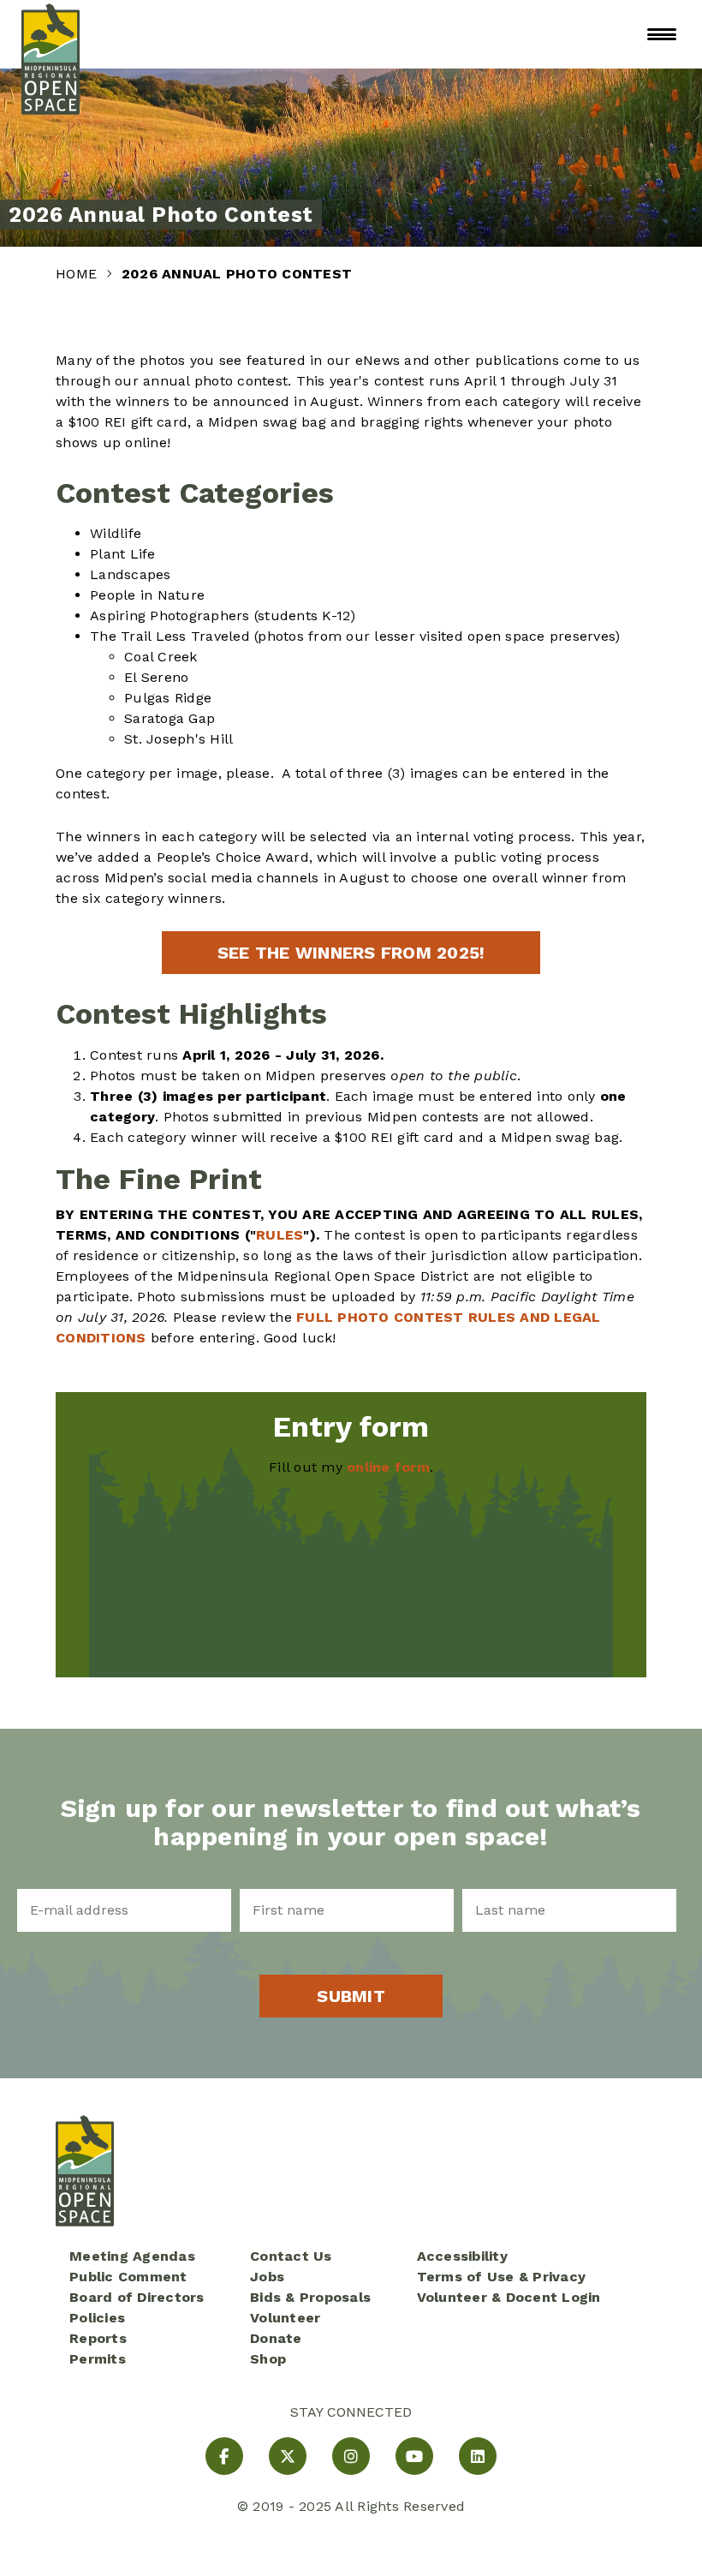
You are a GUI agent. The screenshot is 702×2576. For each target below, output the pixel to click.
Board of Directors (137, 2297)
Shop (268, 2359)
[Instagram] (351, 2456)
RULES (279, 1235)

### Exercise
A verbatim copy of the entries, stripped of pictures, should be produced.

### Result
You are a GUI agent. The screenshot is 702×2576. For each target below, output the pixel to click.
Board of Directors (137, 2297)
Shop (268, 2359)
[Instagram] (351, 2456)
RULES (279, 1235)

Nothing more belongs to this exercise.